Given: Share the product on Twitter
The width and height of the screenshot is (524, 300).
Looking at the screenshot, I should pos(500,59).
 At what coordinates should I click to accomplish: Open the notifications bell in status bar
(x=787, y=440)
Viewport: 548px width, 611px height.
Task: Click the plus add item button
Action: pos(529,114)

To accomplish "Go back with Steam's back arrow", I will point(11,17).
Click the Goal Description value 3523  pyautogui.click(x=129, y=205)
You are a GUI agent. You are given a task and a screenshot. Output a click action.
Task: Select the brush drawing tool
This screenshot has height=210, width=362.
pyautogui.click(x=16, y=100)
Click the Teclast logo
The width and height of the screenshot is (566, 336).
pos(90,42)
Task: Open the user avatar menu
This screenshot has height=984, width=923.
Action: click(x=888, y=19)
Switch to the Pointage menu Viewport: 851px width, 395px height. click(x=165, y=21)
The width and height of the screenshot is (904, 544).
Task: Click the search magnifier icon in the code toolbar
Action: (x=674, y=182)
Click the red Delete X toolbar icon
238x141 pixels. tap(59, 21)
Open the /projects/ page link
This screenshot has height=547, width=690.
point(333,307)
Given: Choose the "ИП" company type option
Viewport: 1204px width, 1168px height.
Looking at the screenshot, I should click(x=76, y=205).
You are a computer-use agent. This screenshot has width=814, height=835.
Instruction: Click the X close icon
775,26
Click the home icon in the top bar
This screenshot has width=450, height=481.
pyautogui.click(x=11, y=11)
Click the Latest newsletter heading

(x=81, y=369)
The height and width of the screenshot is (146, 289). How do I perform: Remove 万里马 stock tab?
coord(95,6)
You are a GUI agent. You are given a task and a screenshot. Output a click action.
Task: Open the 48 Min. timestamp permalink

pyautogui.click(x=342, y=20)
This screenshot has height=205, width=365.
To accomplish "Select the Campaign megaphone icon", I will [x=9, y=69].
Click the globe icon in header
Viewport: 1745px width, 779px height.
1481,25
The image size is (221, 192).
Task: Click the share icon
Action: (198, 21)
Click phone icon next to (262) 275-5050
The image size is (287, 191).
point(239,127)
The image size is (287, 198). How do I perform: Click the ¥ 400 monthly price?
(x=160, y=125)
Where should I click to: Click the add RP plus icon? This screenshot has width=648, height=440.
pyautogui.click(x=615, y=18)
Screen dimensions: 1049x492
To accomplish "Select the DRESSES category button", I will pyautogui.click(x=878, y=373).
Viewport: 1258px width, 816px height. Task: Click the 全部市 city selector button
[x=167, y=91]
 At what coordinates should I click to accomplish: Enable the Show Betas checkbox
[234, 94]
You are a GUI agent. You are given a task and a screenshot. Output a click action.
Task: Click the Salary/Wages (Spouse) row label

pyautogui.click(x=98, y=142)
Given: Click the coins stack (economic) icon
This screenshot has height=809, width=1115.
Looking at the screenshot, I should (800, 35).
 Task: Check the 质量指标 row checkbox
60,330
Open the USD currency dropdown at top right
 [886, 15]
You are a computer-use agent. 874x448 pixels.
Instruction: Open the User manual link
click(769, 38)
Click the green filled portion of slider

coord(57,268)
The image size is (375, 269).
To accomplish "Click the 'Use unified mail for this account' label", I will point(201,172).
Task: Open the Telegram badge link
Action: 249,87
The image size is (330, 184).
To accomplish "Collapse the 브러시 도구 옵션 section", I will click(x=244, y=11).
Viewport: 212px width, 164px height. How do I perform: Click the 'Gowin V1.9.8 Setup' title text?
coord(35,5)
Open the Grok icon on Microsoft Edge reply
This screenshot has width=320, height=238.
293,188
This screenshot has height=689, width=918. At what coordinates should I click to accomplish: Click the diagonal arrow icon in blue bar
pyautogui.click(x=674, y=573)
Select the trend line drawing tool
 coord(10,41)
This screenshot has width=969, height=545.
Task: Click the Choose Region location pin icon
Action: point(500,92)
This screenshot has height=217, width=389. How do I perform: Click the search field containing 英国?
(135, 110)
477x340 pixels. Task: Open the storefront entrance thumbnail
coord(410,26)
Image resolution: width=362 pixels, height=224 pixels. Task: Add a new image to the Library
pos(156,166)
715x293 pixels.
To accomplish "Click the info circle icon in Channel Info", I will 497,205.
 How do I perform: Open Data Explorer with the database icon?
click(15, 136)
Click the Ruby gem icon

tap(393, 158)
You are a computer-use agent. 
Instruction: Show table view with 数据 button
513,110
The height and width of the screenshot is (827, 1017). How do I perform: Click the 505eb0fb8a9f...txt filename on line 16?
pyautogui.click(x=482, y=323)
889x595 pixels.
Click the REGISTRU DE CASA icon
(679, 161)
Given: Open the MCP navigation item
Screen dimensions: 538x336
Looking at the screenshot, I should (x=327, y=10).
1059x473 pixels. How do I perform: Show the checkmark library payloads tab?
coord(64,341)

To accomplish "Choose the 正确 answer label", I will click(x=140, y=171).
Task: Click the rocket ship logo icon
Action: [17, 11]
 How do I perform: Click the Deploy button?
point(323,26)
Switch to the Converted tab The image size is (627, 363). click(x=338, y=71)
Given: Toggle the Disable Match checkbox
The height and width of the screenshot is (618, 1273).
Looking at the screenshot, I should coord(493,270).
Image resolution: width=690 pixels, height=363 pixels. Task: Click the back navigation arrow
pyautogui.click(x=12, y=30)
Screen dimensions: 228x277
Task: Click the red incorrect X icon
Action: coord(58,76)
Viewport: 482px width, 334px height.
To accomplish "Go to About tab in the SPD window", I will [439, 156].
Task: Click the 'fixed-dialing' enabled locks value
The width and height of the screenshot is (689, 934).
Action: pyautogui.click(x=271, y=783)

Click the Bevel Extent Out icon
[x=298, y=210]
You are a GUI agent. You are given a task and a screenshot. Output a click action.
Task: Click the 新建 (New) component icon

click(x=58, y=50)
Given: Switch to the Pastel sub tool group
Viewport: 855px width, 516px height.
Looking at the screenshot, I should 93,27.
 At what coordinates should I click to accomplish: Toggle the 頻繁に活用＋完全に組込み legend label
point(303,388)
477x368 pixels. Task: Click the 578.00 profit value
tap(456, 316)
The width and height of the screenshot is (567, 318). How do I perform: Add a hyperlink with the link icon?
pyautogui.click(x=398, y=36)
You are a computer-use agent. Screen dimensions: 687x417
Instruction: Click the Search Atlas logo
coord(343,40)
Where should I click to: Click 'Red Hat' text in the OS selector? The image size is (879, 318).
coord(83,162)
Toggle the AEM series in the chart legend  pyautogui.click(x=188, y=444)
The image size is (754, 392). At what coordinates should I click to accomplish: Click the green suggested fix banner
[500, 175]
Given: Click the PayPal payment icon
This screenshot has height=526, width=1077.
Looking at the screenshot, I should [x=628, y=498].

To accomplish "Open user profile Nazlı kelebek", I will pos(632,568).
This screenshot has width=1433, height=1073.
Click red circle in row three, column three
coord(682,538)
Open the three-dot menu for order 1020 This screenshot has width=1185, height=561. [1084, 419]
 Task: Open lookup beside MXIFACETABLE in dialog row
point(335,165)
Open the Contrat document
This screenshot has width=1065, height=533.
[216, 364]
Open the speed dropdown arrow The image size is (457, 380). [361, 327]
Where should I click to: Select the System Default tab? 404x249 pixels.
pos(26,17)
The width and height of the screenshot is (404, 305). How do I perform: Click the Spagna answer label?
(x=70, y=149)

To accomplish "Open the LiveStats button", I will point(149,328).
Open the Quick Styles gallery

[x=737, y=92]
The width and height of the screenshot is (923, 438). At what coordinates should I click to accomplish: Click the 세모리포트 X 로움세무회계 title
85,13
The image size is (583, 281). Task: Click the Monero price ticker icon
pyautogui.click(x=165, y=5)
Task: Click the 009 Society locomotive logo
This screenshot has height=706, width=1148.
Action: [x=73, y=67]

=-=-=

* _Assigned task_
Write out the data again, exactly and in full.

* _Exercise result_
Given: Share the product on Twitter
The width and height of the screenshot is (524, 300).
Looking at the screenshot, I should pos(500,59).
 At what coordinates should I click to accomplish: Open the notifications bell in status bar
(x=787, y=440)
Viewport: 548px width, 611px height.
Task: Click the plus add item button
Action: pos(529,114)

To accomplish "Go back with Steam's back arrow", I will point(11,17).
Click the Goal Description value 3523  pyautogui.click(x=129, y=205)
You are a GUI agent. You are given a task and a screenshot. Output a click action.
Task: Select the brush drawing tool
This screenshot has height=210, width=362.
pyautogui.click(x=16, y=100)
Click the Teclast logo
The width and height of the screenshot is (566, 336).
pos(90,42)
Task: Open the user avatar menu
This screenshot has height=984, width=923.
Action: click(x=888, y=19)
Switch to the Pointage menu Viewport: 851px width, 395px height. click(x=165, y=21)
The width and height of the screenshot is (904, 544).
Task: Click the search magnifier icon in the code toolbar
Action: (x=674, y=182)
Click the red Delete X toolbar icon
238x141 pixels. tap(59, 21)
Open the /projects/ page link
This screenshot has height=547, width=690.
point(333,307)
Given: Choose the "ИП" company type option
Viewport: 1204px width, 1168px height.
Looking at the screenshot, I should click(x=76, y=205).
You are a computer-use agent. This screenshot has width=814, height=835.
Instruction: Click the X close icon
775,26
Click the home icon in the top bar
This screenshot has width=450, height=481.
pyautogui.click(x=11, y=11)
Click the Latest newsletter heading

(x=81, y=369)
The height and width of the screenshot is (146, 289). How do I perform: Remove 万里马 stock tab?
coord(95,6)
You are a GUI agent. You are given a task and a screenshot. Output a click action.
Task: Open the 48 Min. timestamp permalink

pyautogui.click(x=342, y=20)
This screenshot has height=205, width=365.
To accomplish "Select the Campaign megaphone icon", I will [x=9, y=69].
Click the globe icon in header
Viewport: 1745px width, 779px height.
1481,25
The image size is (221, 192).
Task: Click the share icon
Action: (198, 21)
Click phone icon next to (262) 275-5050
The image size is (287, 191).
point(239,127)
The image size is (287, 198). How do I perform: Click the ¥ 400 monthly price?
(x=160, y=125)
Where should I click to: Click the add RP plus icon? This screenshot has width=648, height=440.
pyautogui.click(x=615, y=18)
Screen dimensions: 1049x492
To accomplish "Select the DRESSES category button", I will pyautogui.click(x=878, y=373).
Viewport: 1258px width, 816px height. Task: Click the 全部市 city selector button
[x=167, y=91]
 At what coordinates should I click to accomplish: Enable the Show Betas checkbox
[234, 94]
You are a GUI agent. You are given a task and a screenshot. Output a click action.
Task: Click the Salary/Wages (Spouse) row label

pyautogui.click(x=98, y=142)
Given: Click the coins stack (economic) icon
This screenshot has height=809, width=1115.
Looking at the screenshot, I should (800, 35).
 Task: Check the 质量指标 row checkbox
60,330
Open the USD currency dropdown at top right
 [886, 15]
You are a computer-use agent. 874x448 pixels.
Instruction: Open the User manual link
click(769, 38)
Click the green filled portion of slider

coord(57,268)
The image size is (375, 269).
To accomplish "Click the 'Use unified mail for this account' label", I will point(201,172).
Task: Open the Telegram badge link
Action: 249,87
The image size is (330, 184).
To accomplish "Collapse the 브러시 도구 옵션 section", I will click(x=244, y=11).
Viewport: 212px width, 164px height. How do I perform: Click the 'Gowin V1.9.8 Setup' title text?
coord(35,5)
Open the Grok icon on Microsoft Edge reply
This screenshot has width=320, height=238.
293,188
This screenshot has height=689, width=918. At what coordinates should I click to accomplish: Click the diagonal arrow icon in blue bar
pyautogui.click(x=674, y=573)
Select the trend line drawing tool
 coord(10,41)
This screenshot has width=969, height=545.
Task: Click the Choose Region location pin icon
Action: point(500,92)
This screenshot has height=217, width=389. How do I perform: Click the search field containing 英国?
(135, 110)
477x340 pixels. Task: Open the storefront entrance thumbnail
coord(410,26)
Image resolution: width=362 pixels, height=224 pixels. Task: Add a new image to the Library
pos(156,166)
715x293 pixels.
To accomplish "Click the info circle icon in Channel Info", I will 497,205.
 How do I perform: Open Data Explorer with the database icon?
click(15, 136)
Click the Ruby gem icon

tap(393, 158)
You are a computer-use agent. 
Instruction: Show table view with 数据 button
513,110
The height and width of the screenshot is (827, 1017). How do I perform: Click the 505eb0fb8a9f...txt filename on line 16?
pyautogui.click(x=482, y=323)
889x595 pixels.
Click the REGISTRU DE CASA icon
(679, 161)
Given: Open the MCP navigation item
Screen dimensions: 538x336
Looking at the screenshot, I should (x=327, y=10).
1059x473 pixels. How do I perform: Show the checkmark library payloads tab?
coord(64,341)

To accomplish "Choose the 正确 answer label", I will click(x=140, y=171).
Task: Click the rocket ship logo icon
Action: [17, 11]
 How do I perform: Click the Deploy button?
point(323,26)
Switch to the Converted tab The image size is (627, 363). click(x=338, y=71)
Given: Toggle the Disable Match checkbox
The height and width of the screenshot is (618, 1273).
Looking at the screenshot, I should coord(493,270).
Image resolution: width=690 pixels, height=363 pixels. Task: Click the back navigation arrow
pyautogui.click(x=12, y=30)
Screen dimensions: 228x277
Task: Click the red incorrect X icon
Action: coord(58,76)
Viewport: 482px width, 334px height.
To accomplish "Go to About tab in the SPD window", I will [439, 156].
Task: Click the 'fixed-dialing' enabled locks value
The width and height of the screenshot is (689, 934).
Action: pyautogui.click(x=271, y=783)

Click the Bevel Extent Out icon
[x=298, y=210]
You are a GUI agent. You are given a task and a screenshot. Output a click action.
Task: Click the 新建 (New) component icon

click(x=58, y=50)
Given: Switch to the Pastel sub tool group
Viewport: 855px width, 516px height.
Looking at the screenshot, I should 93,27.
 At what coordinates should I click to accomplish: Toggle the 頻繁に活用＋完全に組込み legend label
point(303,388)
477x368 pixels. Task: Click the 578.00 profit value
tap(456, 316)
The width and height of the screenshot is (567, 318). How do I perform: Add a hyperlink with the link icon?
pyautogui.click(x=398, y=36)
You are a computer-use agent. Screen dimensions: 687x417
Instruction: Click the Search Atlas logo
coord(343,40)
Where should I click to: Click 'Red Hat' text in the OS selector? The image size is (879, 318).
coord(83,162)
Toggle the AEM series in the chart legend  pyautogui.click(x=188, y=444)
The image size is (754, 392). At what coordinates should I click to accomplish: Click the green suggested fix banner
[500, 175]
Given: Click the PayPal payment icon
This screenshot has height=526, width=1077.
Looking at the screenshot, I should [x=628, y=498].

To accomplish "Open user profile Nazlı kelebek", I will pos(632,568).
This screenshot has width=1433, height=1073.
Click red circle in row three, column three
coord(682,538)
Open the three-dot menu for order 1020 This screenshot has width=1185, height=561. [1084, 419]
 Task: Open lookup beside MXIFACETABLE in dialog row
point(335,165)
Open the Contrat document
This screenshot has width=1065, height=533.
[216, 364]
Open the speed dropdown arrow The image size is (457, 380). [361, 327]
Where should I click to: Select the System Default tab? 404x249 pixels.
pos(26,17)
The width and height of the screenshot is (404, 305). How do I perform: Click the Spagna answer label?
(x=70, y=149)

To accomplish "Open the LiveStats button", I will point(149,328).
Open the Quick Styles gallery

[x=737, y=92]
The width and height of the screenshot is (923, 438). At what coordinates should I click to accomplish: Click the 세모리포트 X 로움세무회계 title
85,13
The image size is (583, 281). Task: Click the Monero price ticker icon
pyautogui.click(x=165, y=5)
Task: Click the 009 Society locomotive logo
This screenshot has height=706, width=1148.
Action: [x=73, y=67]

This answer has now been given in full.